Novelist Teddy Wayne wrote a great piece in Salon yesterday talking about the issue of whether male or female writers have the advantage in the world of literary fiction.
As an agent, I think about this a lot. When I’m looking at submissions of literary or “upmarket” commercial fiction, this question is always setting off sparks on the left side of my brain. Of course the big question for me is whether the book is sucking me into an immersive trancelike vortex that makes me want to stay up all night and turn the pages. But I keep having these intrusive thoughts in my mind: “Who’s the audience? Will women relate to this? Do I really understand what women want anyway?”
So far most of the novels that I have taken on are by women authors and from the point of view of women characters.
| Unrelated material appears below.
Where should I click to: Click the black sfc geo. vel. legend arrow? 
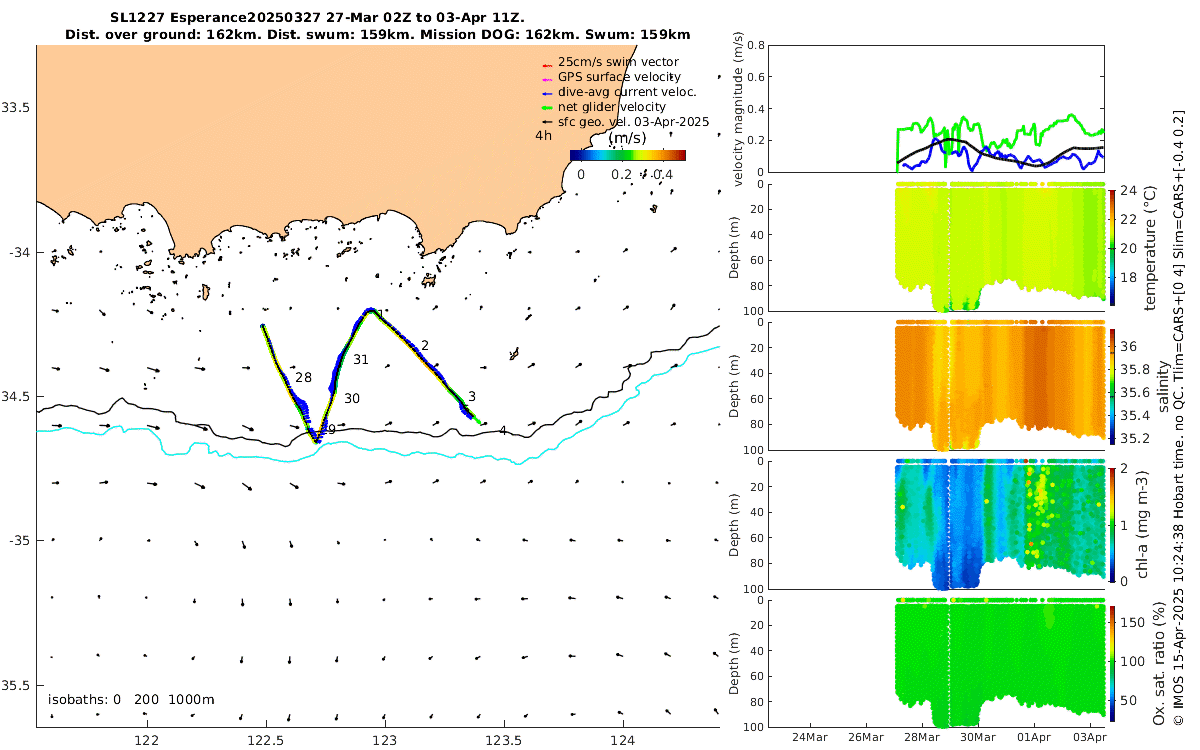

I am completely smitten by all of my novels. Haunted really. Obsessed even. And I know they must appeal to women as well as men. How do I know? Because I ask my wife Leslie to read them. And if she stays up all night, quid erat demonstratum. (For the record, I have represented male authors as well and I am as smitten with them as with my female authors.)
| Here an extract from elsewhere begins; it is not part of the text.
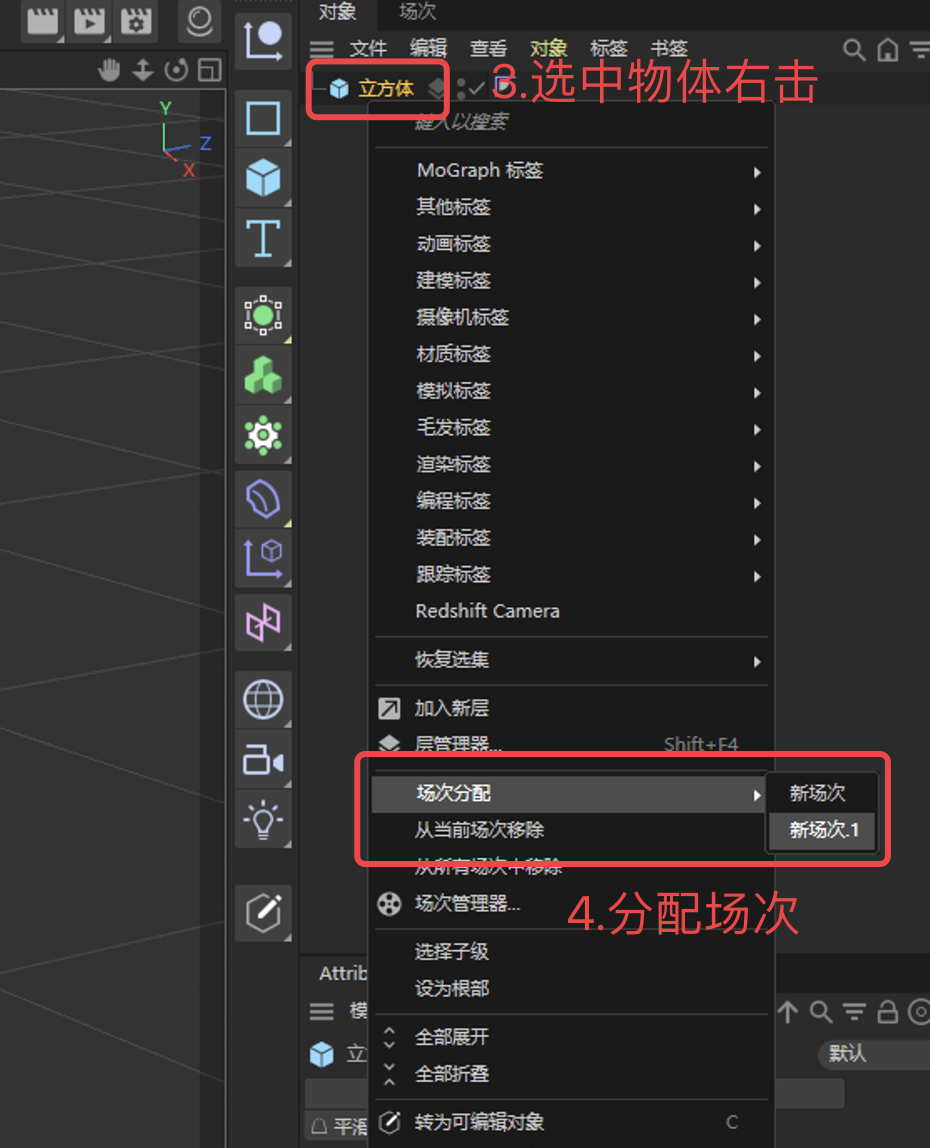Click 转为可编辑对象 in the context menu
Viewport: 930px width, 1148px height.
point(479,1122)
Pretty much every estimate and survey shows that women are the audience for a vast majority of this kind of fiction. Actually, 60% of all books, fiction and non-fiction, are bought by women. Men read relatively little fiction and overwhelmingly what they read is genre fiction, action, thrillers, and suspense. Men primarily read non-fiction – manly subjects like golf tips, right wing screeds, and “how to make ten minute meals”. Ok. That’s a cheap shot.
Jodi Picoult
Jennifer Weiner
Last year Jennifer Weiner and Jodi Picoult threw down their gage at the literary fiction establishment and led an assault on the almost universal critical raves of Jonathan Franzen’s Freedom. He was hailed as a genius and his work a masterpiece. Weiner and Picoult, whose books have sold millions, pointed out that fiction by women tends to be dismissed as “commercial” or “women’s” fiction. There was a great interview of them in The Huffington Post where they discussed this issue.